• **Work required**:
Repeat word for word the lines starting at the one with "The width and" and ending at the final line of the material, both ends included; omit pictures.

• **Data for this task**:
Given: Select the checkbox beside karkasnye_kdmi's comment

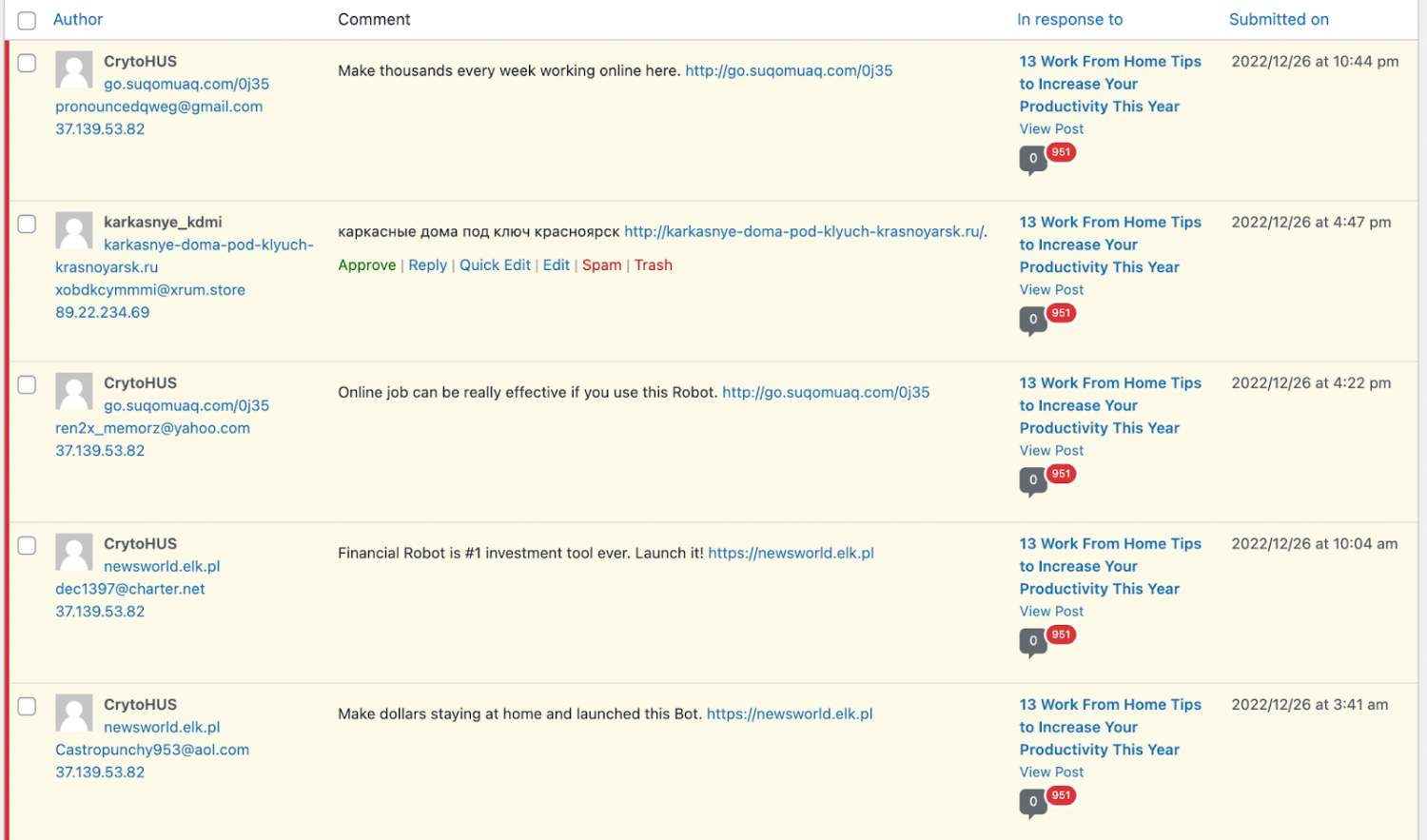Looking at the screenshot, I should [27, 224].
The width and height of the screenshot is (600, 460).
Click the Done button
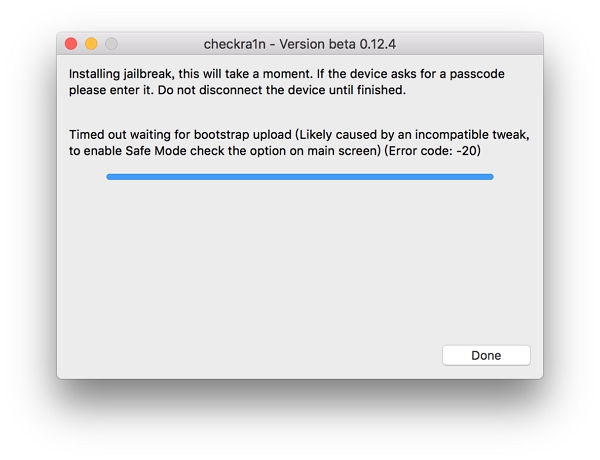(x=486, y=355)
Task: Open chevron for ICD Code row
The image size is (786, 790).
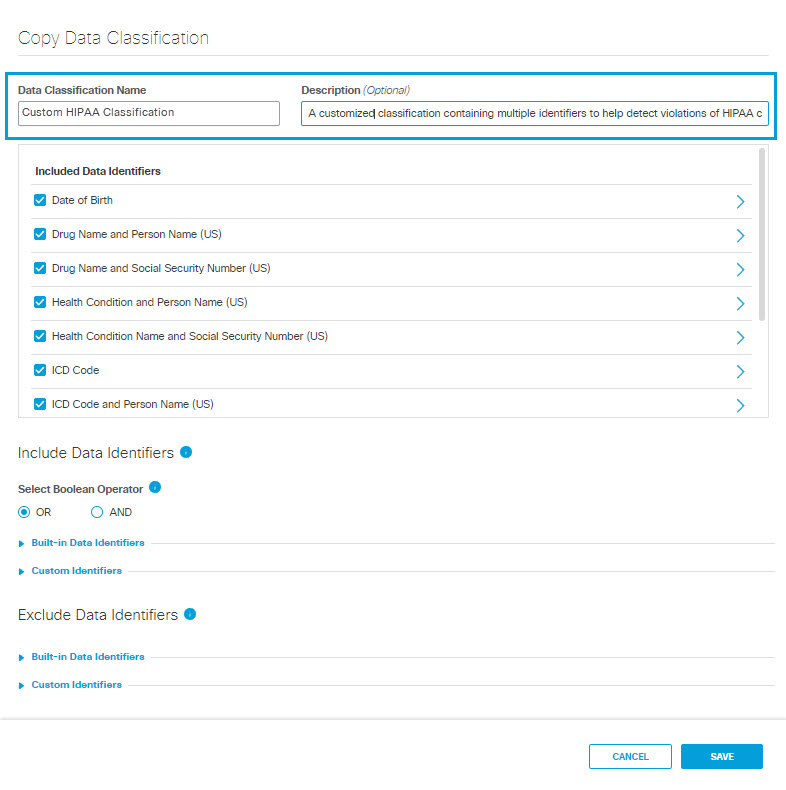Action: [740, 371]
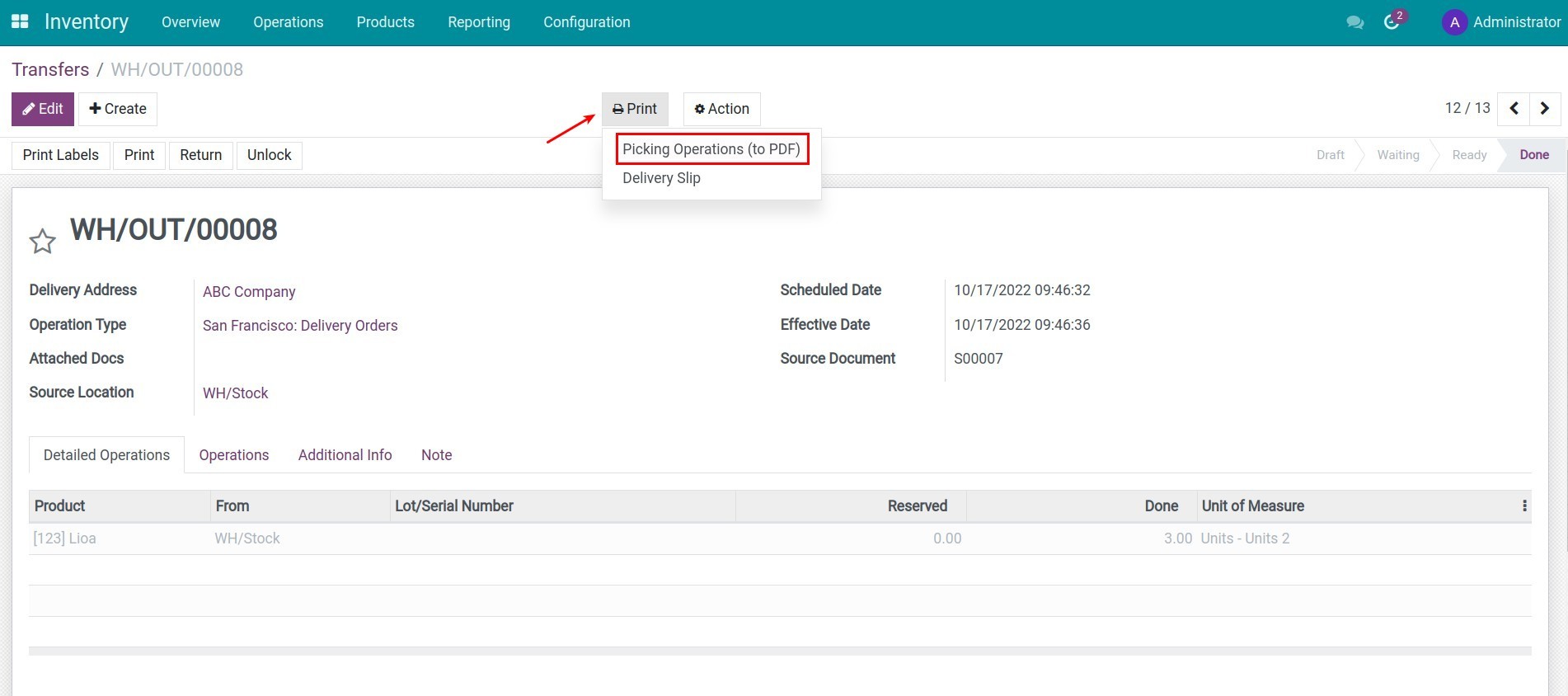
Task: Open column options kebab icon in table
Action: [x=1524, y=506]
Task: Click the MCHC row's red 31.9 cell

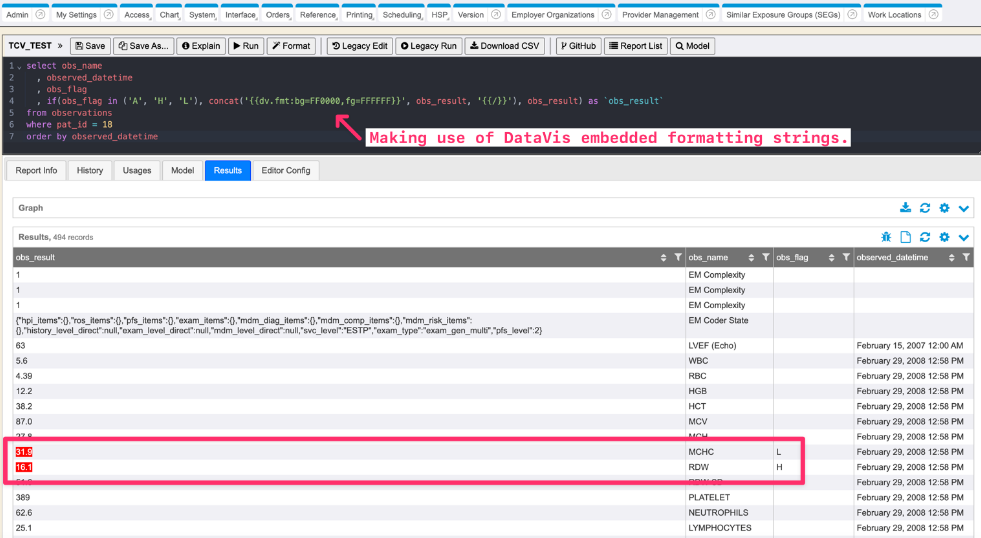Action: (24, 452)
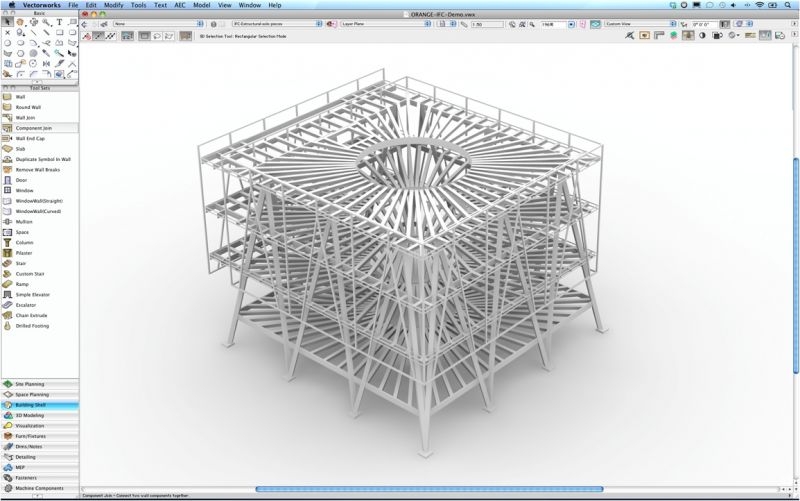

• **Response to the exercise**:
The width and height of the screenshot is (600, 460).
Click the Done button
(x=486, y=355)
Task: Open chevron for ICD Code row
The image size is (786, 790).
Action: [740, 371]
Task: Open column options kebab icon in table
Action: [x=1524, y=506]
Task: Click the MCHC row's red 31.9 cell

Action: (24, 452)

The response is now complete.